Simon Cowell's rise was a little more organic given that American Idol started out with a much lower profile and lower expectations. Fox barely even went ahead with the first season and then it became a surprise hit. Simon also had the delightful Paula Abdul and Randy Jackson as foils every step of the way to temper some of his bitterness.
BH
BillyH Founding member
Yep, quite a bit of online reaction to the first series of American Idol was all about "that British guy" and how he makes the show worth watching, it grew a lot more naturally. In the UK The Weakest Link simply started on daytime BBC Two in the middle of the summer holidays with little publicity and by the autumn school term everyone was talking about it.

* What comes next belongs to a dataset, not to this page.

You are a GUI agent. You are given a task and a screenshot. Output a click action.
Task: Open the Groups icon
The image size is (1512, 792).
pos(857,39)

I remember a documentary shown on the BBC about the show moving to the US, complete with outtakes of Anne telling contestants they'd won x-thousand pounds, only to abruptly correct herself to dollars.
SW
Steve Williams
Yep, quite a bit of online reaction to the first series of American Idol was all about "that British guy" and how he makes the show worth watching, it grew a lot more naturally. In the UK The Weakest Link simply started on daytime BBC Two in the middle of the summer holidays with little publicity and by the autumn school term everyone was talking about it.

I remember a documentary shown on the BBC about the show moving to the US, complete with outtakes of Anne telling contestants they'd won x-thousand pounds, only to abruptly correct herself to dollars.

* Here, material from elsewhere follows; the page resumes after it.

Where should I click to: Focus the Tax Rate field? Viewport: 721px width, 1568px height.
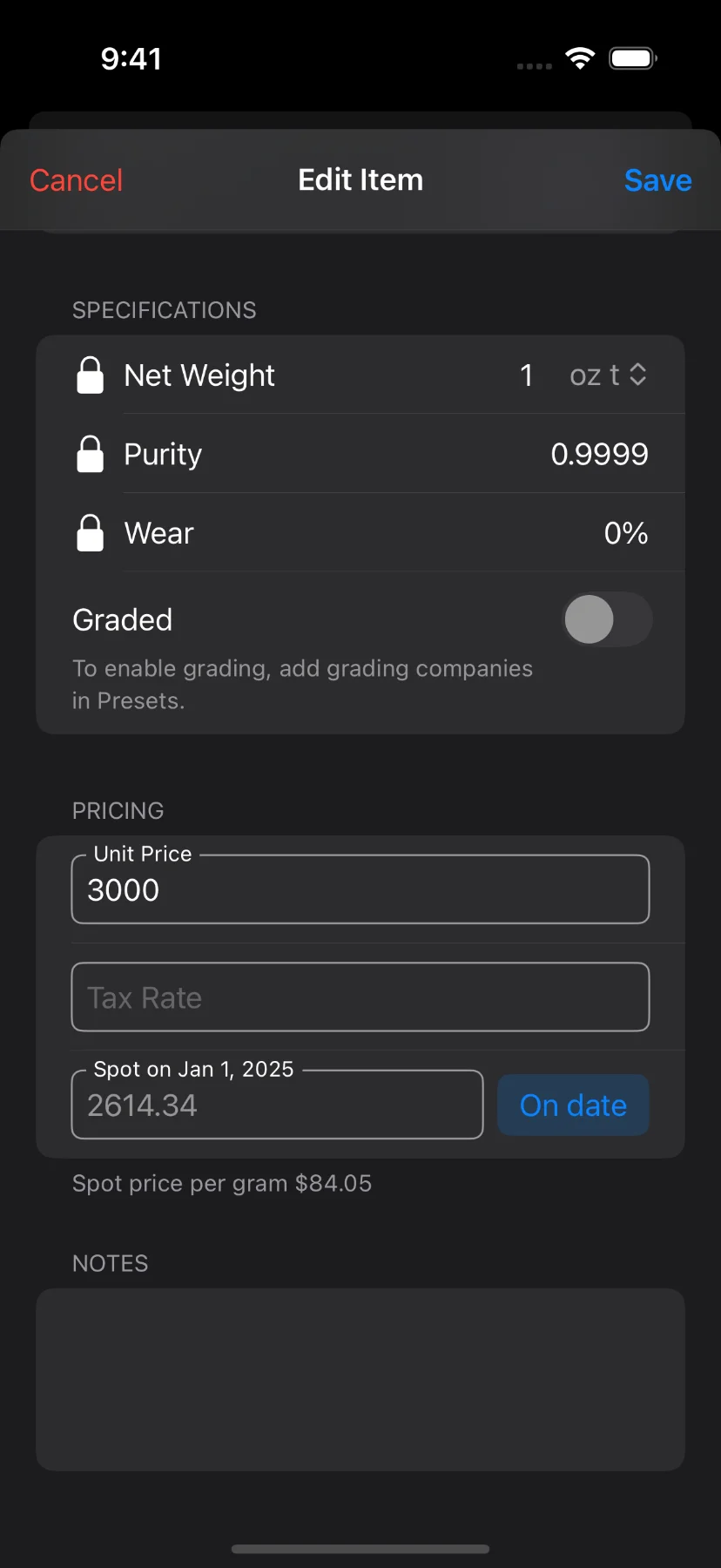(360, 997)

The US version seemed very exciting because it felt quite a big thing for a little British quiz show to go to America, and Anne Robinson to come with it who we'd all seen on telly for many years. It was such big news that as well as the documentary, BBC1 showed the first US episode only a few days after it had been on in America, unscheduled one afternoon. Actually they showed quite a few of the early US episodes in the breaks between new episodes of the UK version, but the novelty wore off quite quickly.

As you say, it started very quietly. In fact it started the day after The People Versus had begun on ITV which had been massively hyped as the next Millionaire, and I don't think many people thought that of the two shows starting within 24 hours, the unheralded teatime BBC2 show would become a national talking point and worldwide hit and the big budget primetime ITV show would be a huge flop. But it took off really quickly, by the end of September everyone was talking about it, although it was helped by ITV having recently lost Home and Away, so they were flailing around a bit, and during the Olympics Neighbours was off air for two weeks as well. Then by the end of October it was in primetime, although it turned out to be very useful for BBC1 as that was when the news moved to ten but all the dramas were still fifty minutes long, and having a forty minute show in The Weakest Link was very helpful.

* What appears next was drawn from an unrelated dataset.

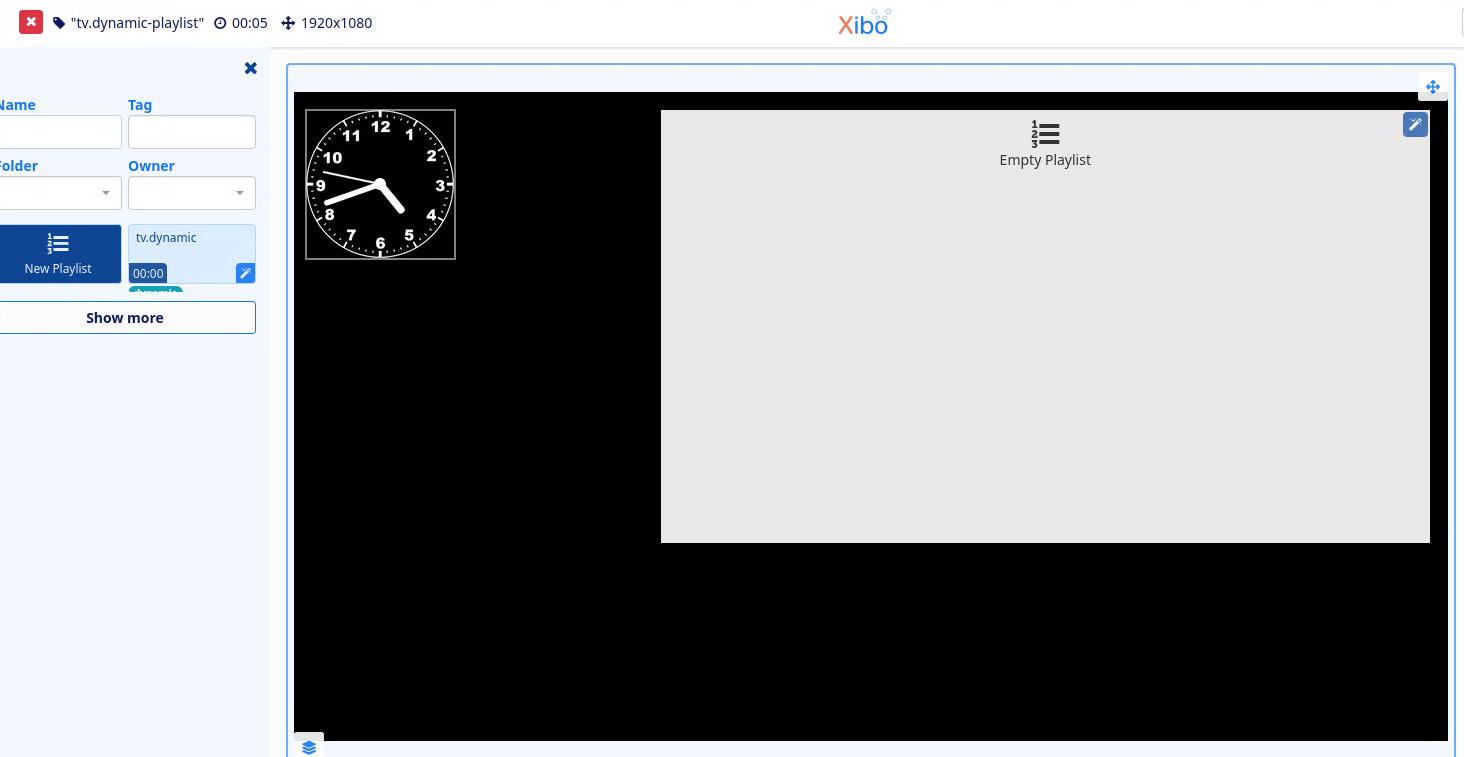Click the numbered list icon in Empty Playlist
The image size is (1464, 757).
coord(1045,134)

The show promised high expectations, but her style just was never right. I never understood her appeal or the show's appeal until a few years later I saw the original UK version on Youtube. She was much better in a place where people knew her and where the audience was more accustomed to her humor. I also think the show is much better without a distracting studio audience. If the shoe were on the other foot – if we sent you our most garish American host to present an overhyped game show – it probably would face a similar fate.


Well, that sort of happened in 2002 when the Beeb bought The Chair from NBC, and the original host came with it in John McEnroe. Of course we all knew John McEnroe already, and it wasn't his fault that it wasn't a success on either side of the Atlantic, it was a flawed and boring format. But I did enjoy watching John chatting with the contestants about their hobbies and where they lived, much as I like listening to him garbling British place names when he does the Wimbledon phone-ins on 5 Live.

I can't agree it worked best without an audience, mind, the primetime ones with the audience often ended up being the most entertaining as it was more obviously played for laughs and everyone knew it, and the audience laughter was infectious and you'd even get Anne smiling and laughing throughout.